Clock synthesis and de-skewing using an IOPLL in Arria 10

17 Replies

roeekalinsky
Contributor
4 years ago
Thanks, @Ash_R_Intel.

For experiment's sake, modifying my trivial design example to feed the PLL directly from the FPGA input pin, the PLL's refclk arrives at 0.704ns, and clk2 arrives at ff3 at -0.687ns. And to recap the original scenario, having a CLKCTRL upstream of the PLL, the PLL's refclk arrives at 3.784ns, and clk2 arrives at ff3 at -1.334ns.

With the addition of an upstream CLKCTRL / GCLK in the latter case, one would expect a later clk2 arrival time, not earlier as observed. So one must ask, does this observed result even make sense on the face of it?

It's the compensation figure in the PLL that is coming up vastly different between the two scenarios, -5.601ns vs. -9.485ns, respectively, and that's what's responsible for clk2 arriving even earlier with the upstream CLKCTRL rather than much later as one would expect. It is unclear where that difference in compensation arises, as the clock distribution downstream of the PLL is identical between the two scenarios, and I think we're both agreeing that the PLL should not in any way be compensating for the added delay of a CLKCTRL / GCLK upstream of it. Right? The observed difference in compensation does not correspond to a difference in the clock network delays. So from where does this difference in compensation arise?
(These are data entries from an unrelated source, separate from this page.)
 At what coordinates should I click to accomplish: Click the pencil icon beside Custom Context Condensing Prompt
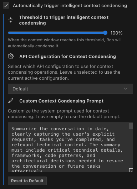pyautogui.click(x=11, y=101)
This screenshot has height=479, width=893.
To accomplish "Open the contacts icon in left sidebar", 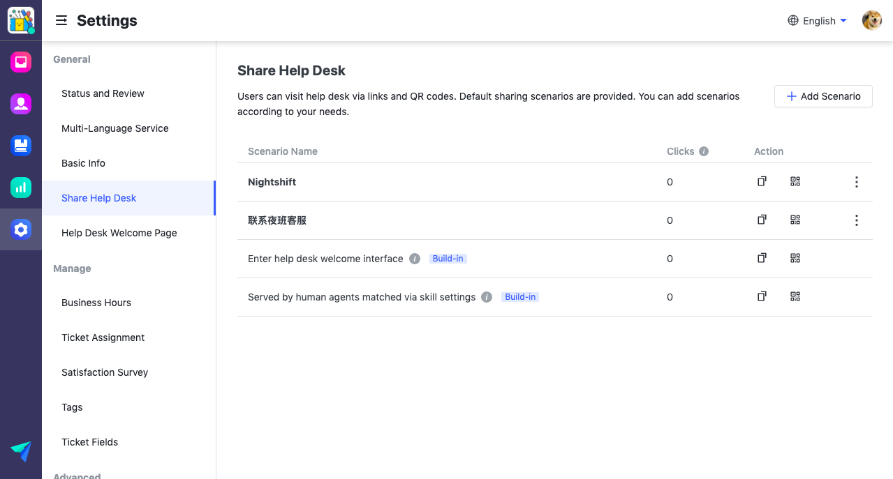I will (21, 104).
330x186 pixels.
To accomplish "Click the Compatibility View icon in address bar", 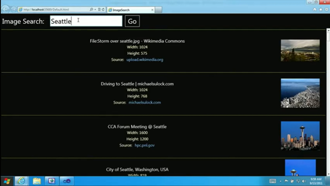I will (x=99, y=10).
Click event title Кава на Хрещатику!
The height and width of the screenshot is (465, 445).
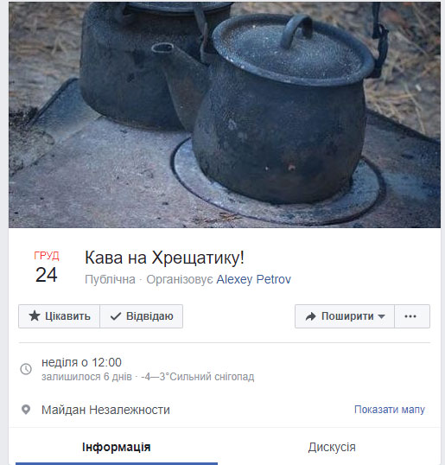164,258
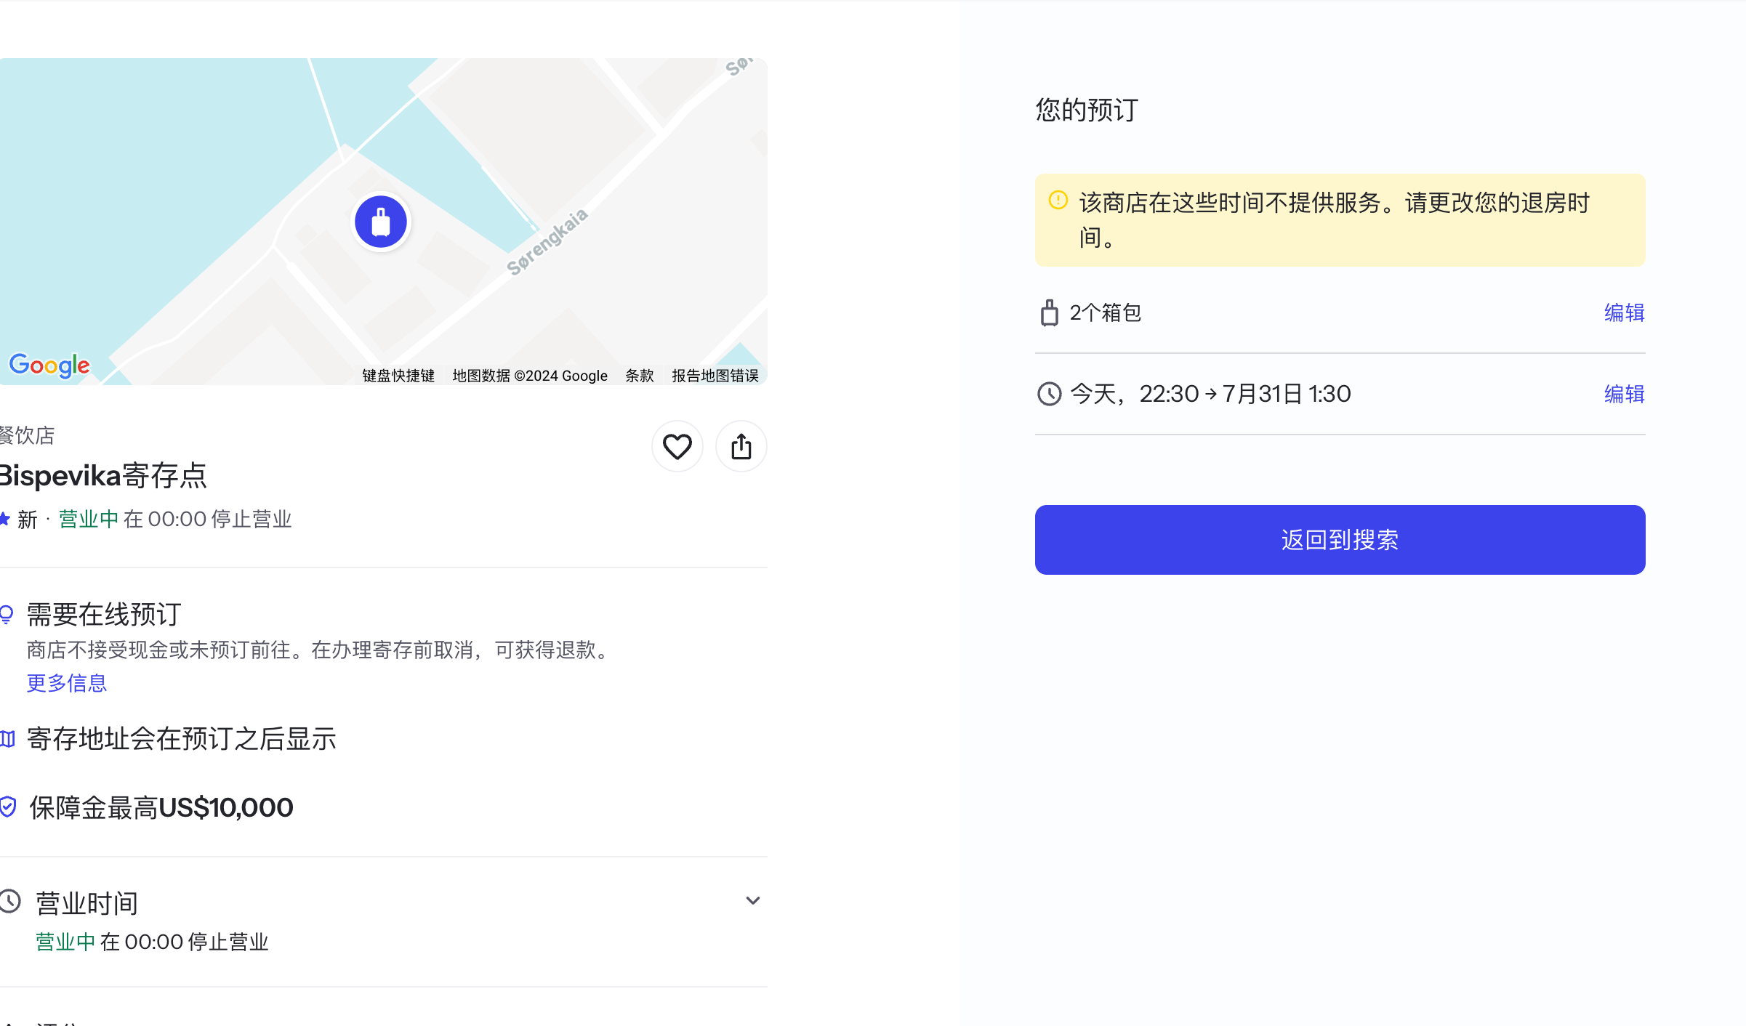
Task: Click the clock icon next to time
Action: 1047,393
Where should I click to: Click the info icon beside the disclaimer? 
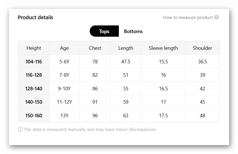[20, 130]
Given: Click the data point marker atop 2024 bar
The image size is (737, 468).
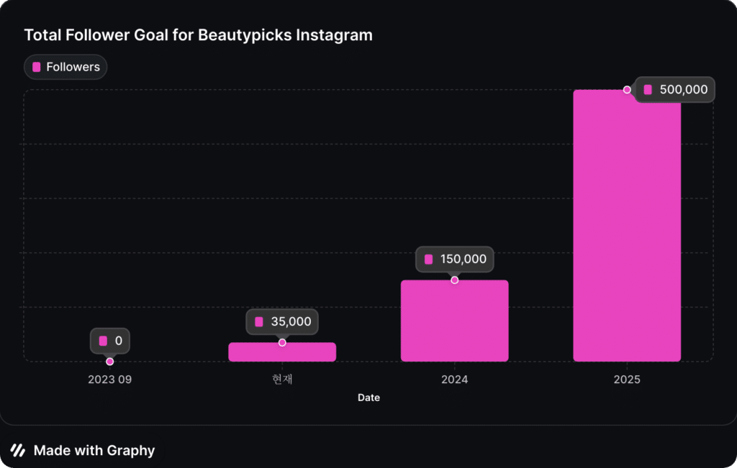Looking at the screenshot, I should [x=454, y=280].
A purely speculative possible interpretation of the observations above, it almost looks as though Quartus is attempting to adjust the delay of the compensation loop somehow to phase-align clk2 to the FPGA clock input pin in both cases, as though it IS trying to compensate for the added delay of the upstream CLKCTRL / GCLK if present (which is NOT what we expect nor want). Could that be the case? Is that what it's trying to do? And if so, is there a way via constraints or otherwise to prevent Quartus from doing that?

Taking a step back:

The available documentation (UG-01155 and A10-HANDBOOK) does seem to indicate, in the text and in block diagrams, that the IOPLL can optionally receive its refclk input from a GCLK or RCLK network. So, is that fully supported, or not? And if so, what are the expected compensation characteristics with refclk fed from a GCLK or RCLK network?
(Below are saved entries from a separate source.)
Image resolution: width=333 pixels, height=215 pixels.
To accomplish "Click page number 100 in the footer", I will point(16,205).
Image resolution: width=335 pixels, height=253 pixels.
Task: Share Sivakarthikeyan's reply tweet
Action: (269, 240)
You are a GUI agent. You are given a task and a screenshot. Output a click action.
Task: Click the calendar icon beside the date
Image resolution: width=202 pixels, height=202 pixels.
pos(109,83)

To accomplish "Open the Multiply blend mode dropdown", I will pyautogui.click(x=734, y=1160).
As to the suggestion of feeding the PLL directly from the FPGA input pin instead:

The trivial design example I presented for discussion is just that. In reality, I don't have the luxury of feeding the PLL directly from the FPGA's input pin. What I'm developing is a reusable IP block that will be integrated into numerous different FPGA designs, where other parties may own the top level and other IP blocks residing in it. There will generally not be much visibility between parties and their respective IP, nor the opportunity to collaborate on the top level clocking scheme. The top level FPGA designs into which this IP block will be integrated may have different and unknown top level clocking schemes, and I can't really make any assumptions about the ultimate origin of the system clock provided to my IP block other than it will already be on a GCLK when I receive it. Then, internally in my IP block, I have a need to generate one or more derived clocks at integer multiples of the incoming system clock frequency and in-phase with it (and possibly also with dynamic gating).

I hope that gives you some context and a better idea of what I'm ultimately trying to accomplish. And if you have other suggestions that can accomplish these requirements within these limitations, I'm all ears.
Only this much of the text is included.